- WHAT THE TASK REQUIRES -
Turn the lines below into a numbered list, skipping any blank lines, and leave the pictures out of your answer.

- PROVIDED DATA -
========================
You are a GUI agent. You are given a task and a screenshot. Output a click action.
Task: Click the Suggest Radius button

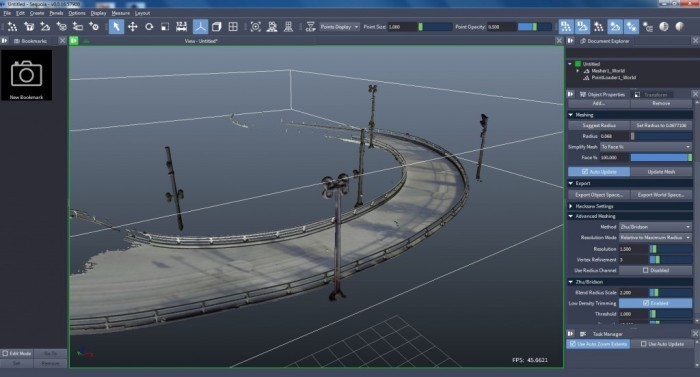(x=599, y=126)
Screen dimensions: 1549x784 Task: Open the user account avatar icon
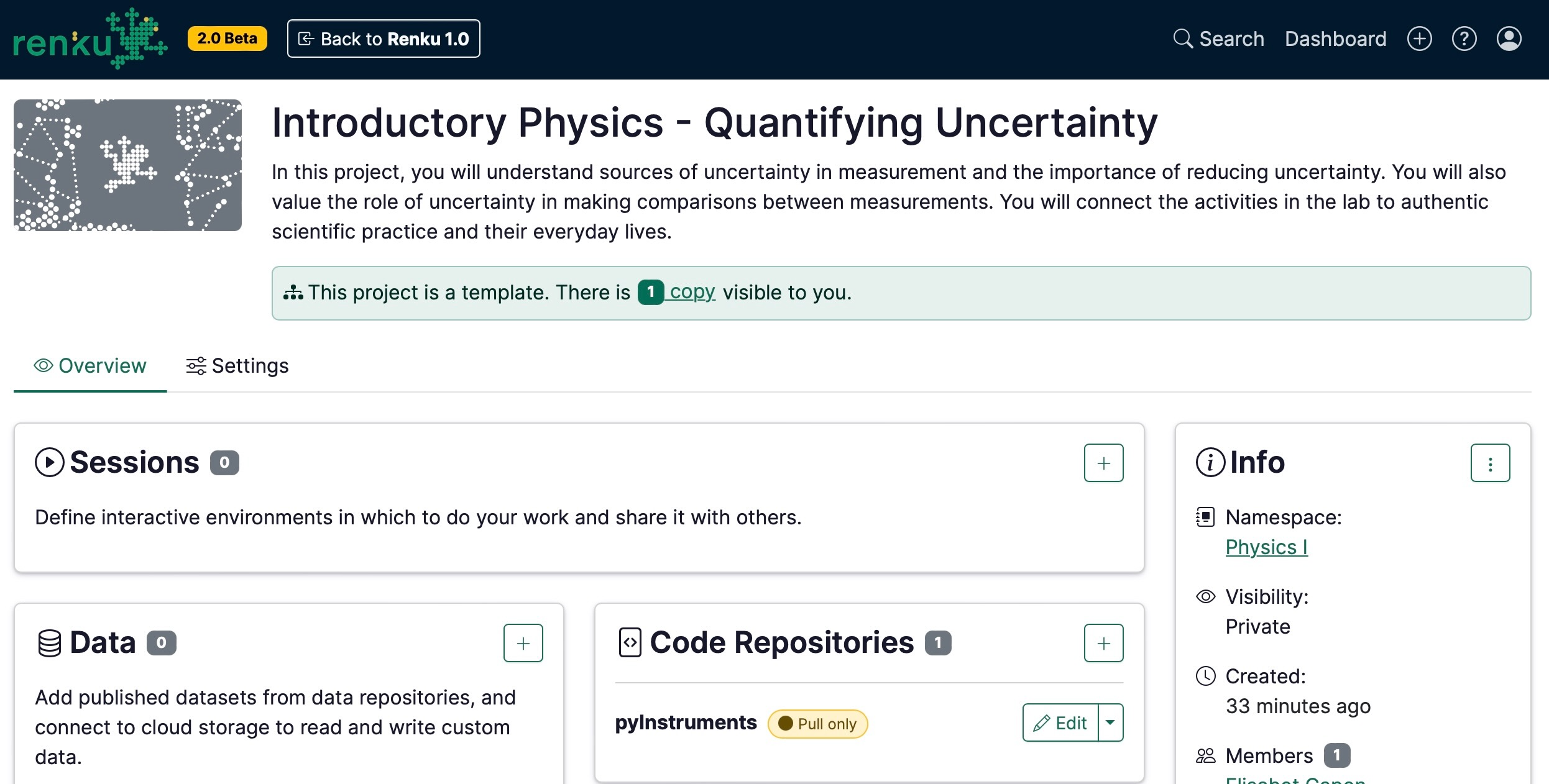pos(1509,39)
========================
- FINAL RESULT -
1. You are a GUI agent. You are given a task and a screenshot. Output a click action.
2. Task: Click the Suggest Radius button
3. (x=599, y=126)
4. Screen dimensions: 1549x784 Task: Open the user account avatar icon
5. pos(1509,39)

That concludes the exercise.